Ben ikinci seçenekte ısrarcıyım. Gezi’yi hatırlayalım. Nostalji tuzağına da düşmeden.
Birbirimizle konuşalım, farklılıklarımızı dinleyelim, birbirimizden öğrenelim ve birlikte üretelim. Unutuşumuzun bedelini ödeyen haksızca cezaevlerinde olan tüm dostlarımıza bunu borçluyuz. Kaybettiğimiz kardeşlerimizin hayallerindeki o güzel geleceği istiyorsak önümüze umudu koyalım. 11 yıl önce bir parkta ektiğimiz umut bize inat büyüyor. Baksanıza Gezi’miz 11 yaşında! İyi ki doğduk hep birlikte!

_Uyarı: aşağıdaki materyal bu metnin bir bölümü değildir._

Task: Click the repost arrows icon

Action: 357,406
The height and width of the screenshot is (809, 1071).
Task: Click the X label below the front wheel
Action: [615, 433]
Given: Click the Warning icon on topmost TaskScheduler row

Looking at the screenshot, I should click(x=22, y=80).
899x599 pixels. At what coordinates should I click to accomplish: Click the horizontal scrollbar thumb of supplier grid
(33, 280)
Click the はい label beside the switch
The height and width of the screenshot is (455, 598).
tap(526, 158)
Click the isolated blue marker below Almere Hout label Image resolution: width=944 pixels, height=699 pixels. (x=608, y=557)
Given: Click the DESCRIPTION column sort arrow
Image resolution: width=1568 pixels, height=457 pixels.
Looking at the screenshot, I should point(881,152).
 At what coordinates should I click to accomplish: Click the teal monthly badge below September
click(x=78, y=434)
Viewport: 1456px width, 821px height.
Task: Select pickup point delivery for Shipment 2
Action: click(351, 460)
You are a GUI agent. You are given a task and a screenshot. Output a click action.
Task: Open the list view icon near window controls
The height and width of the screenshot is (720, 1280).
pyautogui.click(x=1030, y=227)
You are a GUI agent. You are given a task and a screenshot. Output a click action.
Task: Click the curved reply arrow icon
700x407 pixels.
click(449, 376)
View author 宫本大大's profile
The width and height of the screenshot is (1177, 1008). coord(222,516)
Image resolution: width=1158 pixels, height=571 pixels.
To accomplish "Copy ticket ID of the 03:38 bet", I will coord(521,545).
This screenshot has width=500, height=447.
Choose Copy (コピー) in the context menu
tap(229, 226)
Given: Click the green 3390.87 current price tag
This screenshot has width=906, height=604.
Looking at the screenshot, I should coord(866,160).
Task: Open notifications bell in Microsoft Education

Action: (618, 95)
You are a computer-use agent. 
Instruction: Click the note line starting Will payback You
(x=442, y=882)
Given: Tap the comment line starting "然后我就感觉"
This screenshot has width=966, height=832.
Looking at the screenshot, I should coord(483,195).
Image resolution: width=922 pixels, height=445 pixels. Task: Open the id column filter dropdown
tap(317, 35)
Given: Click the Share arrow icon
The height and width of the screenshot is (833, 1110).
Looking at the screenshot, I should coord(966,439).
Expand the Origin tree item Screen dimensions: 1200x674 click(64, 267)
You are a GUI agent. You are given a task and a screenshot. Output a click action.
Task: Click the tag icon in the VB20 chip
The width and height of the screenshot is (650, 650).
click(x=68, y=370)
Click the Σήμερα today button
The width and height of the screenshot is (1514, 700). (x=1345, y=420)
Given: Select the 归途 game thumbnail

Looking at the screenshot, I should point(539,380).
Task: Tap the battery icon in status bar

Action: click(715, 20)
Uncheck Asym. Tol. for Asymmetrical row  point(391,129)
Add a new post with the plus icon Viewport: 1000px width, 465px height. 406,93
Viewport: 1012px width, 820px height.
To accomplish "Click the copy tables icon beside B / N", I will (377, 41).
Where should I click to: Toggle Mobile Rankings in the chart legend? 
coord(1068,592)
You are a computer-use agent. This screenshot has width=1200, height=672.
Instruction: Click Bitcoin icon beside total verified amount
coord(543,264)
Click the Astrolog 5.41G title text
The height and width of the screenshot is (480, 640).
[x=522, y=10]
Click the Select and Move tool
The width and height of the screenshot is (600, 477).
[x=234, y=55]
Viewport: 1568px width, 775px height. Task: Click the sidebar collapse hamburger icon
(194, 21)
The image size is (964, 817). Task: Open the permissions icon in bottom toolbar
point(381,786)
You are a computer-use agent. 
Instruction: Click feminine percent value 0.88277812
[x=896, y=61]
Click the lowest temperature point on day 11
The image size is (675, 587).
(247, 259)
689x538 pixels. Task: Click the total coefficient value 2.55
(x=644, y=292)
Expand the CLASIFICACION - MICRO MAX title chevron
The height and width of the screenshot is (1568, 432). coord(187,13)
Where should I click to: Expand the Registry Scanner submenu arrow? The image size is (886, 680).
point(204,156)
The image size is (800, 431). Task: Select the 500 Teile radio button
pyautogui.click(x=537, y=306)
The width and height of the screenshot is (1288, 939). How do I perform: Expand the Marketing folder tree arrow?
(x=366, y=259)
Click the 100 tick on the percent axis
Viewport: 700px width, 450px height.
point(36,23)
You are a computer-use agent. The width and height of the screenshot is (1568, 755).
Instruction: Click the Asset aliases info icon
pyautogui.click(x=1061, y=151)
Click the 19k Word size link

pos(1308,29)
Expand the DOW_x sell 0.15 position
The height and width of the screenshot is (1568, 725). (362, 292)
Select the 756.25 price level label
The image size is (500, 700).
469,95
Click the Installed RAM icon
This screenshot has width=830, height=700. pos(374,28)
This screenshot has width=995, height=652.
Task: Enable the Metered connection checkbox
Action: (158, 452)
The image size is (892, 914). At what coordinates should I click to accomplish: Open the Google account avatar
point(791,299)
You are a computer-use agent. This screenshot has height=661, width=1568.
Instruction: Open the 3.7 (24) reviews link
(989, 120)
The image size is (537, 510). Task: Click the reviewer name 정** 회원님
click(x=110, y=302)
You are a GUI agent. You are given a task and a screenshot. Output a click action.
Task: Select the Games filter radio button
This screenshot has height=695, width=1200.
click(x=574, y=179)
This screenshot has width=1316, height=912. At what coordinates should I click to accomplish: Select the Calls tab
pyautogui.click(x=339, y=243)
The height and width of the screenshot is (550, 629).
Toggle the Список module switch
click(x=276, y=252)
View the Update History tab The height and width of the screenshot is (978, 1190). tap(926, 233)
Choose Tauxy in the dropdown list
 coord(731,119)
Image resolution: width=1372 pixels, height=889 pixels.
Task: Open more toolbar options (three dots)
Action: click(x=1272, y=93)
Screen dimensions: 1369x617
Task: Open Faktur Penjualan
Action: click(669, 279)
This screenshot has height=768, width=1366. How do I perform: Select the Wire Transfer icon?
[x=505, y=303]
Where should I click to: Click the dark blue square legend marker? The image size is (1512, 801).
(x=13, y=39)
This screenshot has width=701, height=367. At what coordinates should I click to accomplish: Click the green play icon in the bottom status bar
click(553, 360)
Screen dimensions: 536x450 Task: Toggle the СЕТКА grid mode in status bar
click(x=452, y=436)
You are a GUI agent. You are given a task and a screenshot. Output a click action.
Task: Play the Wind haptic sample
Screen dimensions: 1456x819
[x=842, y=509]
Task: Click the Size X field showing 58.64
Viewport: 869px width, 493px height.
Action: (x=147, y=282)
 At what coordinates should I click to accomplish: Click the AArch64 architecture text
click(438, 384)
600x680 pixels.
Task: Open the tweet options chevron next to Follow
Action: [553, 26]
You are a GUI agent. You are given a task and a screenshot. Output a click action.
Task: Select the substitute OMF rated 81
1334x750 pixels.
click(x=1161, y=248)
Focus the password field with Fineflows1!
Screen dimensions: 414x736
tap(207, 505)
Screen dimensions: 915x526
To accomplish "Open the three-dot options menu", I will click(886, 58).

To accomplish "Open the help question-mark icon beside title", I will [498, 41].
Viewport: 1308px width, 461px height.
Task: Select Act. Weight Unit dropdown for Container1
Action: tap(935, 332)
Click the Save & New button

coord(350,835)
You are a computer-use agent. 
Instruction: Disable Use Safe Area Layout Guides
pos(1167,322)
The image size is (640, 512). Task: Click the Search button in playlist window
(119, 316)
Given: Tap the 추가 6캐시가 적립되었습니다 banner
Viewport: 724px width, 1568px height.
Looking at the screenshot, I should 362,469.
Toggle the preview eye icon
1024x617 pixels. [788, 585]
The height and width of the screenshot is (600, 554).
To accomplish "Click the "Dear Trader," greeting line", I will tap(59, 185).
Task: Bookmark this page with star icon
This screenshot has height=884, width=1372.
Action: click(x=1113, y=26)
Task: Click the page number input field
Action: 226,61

Not: Bu yazı da özlediğimiz üretim sürecinin bir parçası olarak yazıldı. Vardal Caniş çizgileriyle Gezi’yi resmetti. Didem Gençtürk okurken dinlemeniz için size şarkılar seçti. Eğer imkânınız varsa okurken dinlemenizi isterim, o günleri tekrar hatırlamanız için…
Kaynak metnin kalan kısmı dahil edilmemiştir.